13.
Какой же есть еще у них неотразимый довод, к которому, может быть, прибегнут они в заключение всего? «Если Бог не перестал рождать, то рождение несовершенно. И когда Он перестанет? А если перестал, то, без сомнения, и начал». Опять плотские говорят плотское. А я как не говорю, вечно или невечно рождается Сын, пока не вникну тщательнее в сказанное: прежде всех холмов раждает Мя (Притч. 8:25), – так не вижу необходимого следствия в доказательстве. Ибо если имеющее прекратиться, по словам их, началось, то не имеющее прекратиться, без сомнения, не начиналось. А потому, что скажут о душе или об ангельской природе? Если они начались, то и прекратятся. А если не прекратятся, то, как видно из их положения, и не начинались. Но они и начались, и не прекратятся. Следственно, несправедливо их положение, что имеющее прекратиться началось.Наше учение таково: как для коня, вола, человека и для каждой вещи одного рода одно есть понятие, и что подходит под сие понятие, о том оно сказуется в собственном смысле, а что не подходит, о том или не сказуется, или сказуется несобственно, так одна есть Божия сущность, одно Божие естество, одно Божие именование (хотя имена и различаются вследствие различных некоторых умопредставлений), и что в собственном смысле именуется Богом, то действительно есть Бог; а равно, что по естеству есть Бог, то истинно именуется Богом; если только истина состоит у нас не в именах, а в вещах. Но они, как бы опасаясь, чтобы не все уже подвигнуть против истины, когда бывают к тому принуждены разумом и свидетельствами, исповедуют Сына Богом, но Богом по соименности, то есть по участию в одном наименовании. Когда же возражаем им: а что? 14.

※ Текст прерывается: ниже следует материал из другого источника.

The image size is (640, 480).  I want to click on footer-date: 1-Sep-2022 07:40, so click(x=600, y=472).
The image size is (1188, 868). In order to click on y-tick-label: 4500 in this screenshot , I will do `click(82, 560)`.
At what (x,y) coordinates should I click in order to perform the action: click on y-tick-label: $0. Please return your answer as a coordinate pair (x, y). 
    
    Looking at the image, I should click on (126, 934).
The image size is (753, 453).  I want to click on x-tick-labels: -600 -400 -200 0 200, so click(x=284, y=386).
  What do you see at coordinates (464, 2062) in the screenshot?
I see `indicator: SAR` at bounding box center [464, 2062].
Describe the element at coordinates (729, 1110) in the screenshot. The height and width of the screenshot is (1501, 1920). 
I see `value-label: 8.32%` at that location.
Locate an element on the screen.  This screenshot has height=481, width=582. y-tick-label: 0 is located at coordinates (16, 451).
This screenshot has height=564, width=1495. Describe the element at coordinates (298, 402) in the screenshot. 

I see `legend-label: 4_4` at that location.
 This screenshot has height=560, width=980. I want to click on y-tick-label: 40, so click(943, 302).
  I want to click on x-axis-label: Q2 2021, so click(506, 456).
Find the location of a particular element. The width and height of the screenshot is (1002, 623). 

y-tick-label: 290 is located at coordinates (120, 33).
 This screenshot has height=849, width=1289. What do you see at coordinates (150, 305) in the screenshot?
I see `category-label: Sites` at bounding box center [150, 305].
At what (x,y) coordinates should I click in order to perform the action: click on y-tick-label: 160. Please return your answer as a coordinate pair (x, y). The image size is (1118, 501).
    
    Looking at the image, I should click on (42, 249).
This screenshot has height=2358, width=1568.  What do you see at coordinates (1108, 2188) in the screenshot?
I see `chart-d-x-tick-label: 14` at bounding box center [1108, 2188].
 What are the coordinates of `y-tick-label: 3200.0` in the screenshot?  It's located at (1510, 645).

Неужели Сын не в собственном смысле Бог, подобно тому как животное на картине не собственно животное? и как Он Бог, если не в собственном смысле Бог? – тогда они отвечают: что же препятствует, чтобы одни и те же были и соименны, и именовались каждый в собственном смысле? При сем представляют в пример пса, живущего на суше, и пса морского, которые соименны и именуются каждый псом в собственном смысле. Правда, что между соименными составляет некоторый род как подобное сему, так и иное что-нибудь, если оно хотя и различно по естеству, впрочем носит то же имя и равно в нем участвует. Но там, подводя под одно наименование два естества, не утверждаешь ты, наилучший, чтобы одно было лучше другого, чтобы одно предшествовало, а другое в меньшей мере было тем, чем оно называется. С ними не сопрягается ничего такого, что делало бы сие необходимым. Первый пес не больше, а второй не меньше первого есть пес, то есть и морской пес – живущего на суше, и, обратно, живущий на суше – морского (да и почему или на каком основании было бы сие?); напротив того, общее наименование имеют предметы равночестные и различные. Но здесь, с понятием о Боге сопрягая досточтимость и превосходство над всякой сущностью и естеством (что принадлежит единому Богу и составляет как бы естество Божества), а потом приписав сие Отцу и отняв у Сына (через что ставишь Его ниже и уделяешь Ему второстепенное чествование и поклонение), хотя на словах придаешь Ему Богоподобие, на самом же деле отсекаешь у Него Божество и от соименности, заключающей в себе равенство, со злым умыслом переходишь к соименности, которой связываются вещи неравные. А таким образом, по твоим умозаключениям, человек на картине и человек живой ближе изображают Божество, нежели представленные в примере псы. Или уступи Обоим как общение в наименовании, так и равночестность естеств, хотя и признаешь Их различными; тогда уничтожатся у тебя псы, которых придумал ты в объяснение неравенства. Да и что пользы в соименности, если разделяемые тобой не будут иметь равночестности? Ибо не в доказательство равночестности, но в доказательство неравночестности прибег ты к соименности и к псам. Можно ли больше сего изобличить в себе и противоречие с самим собой, и противление Божеству?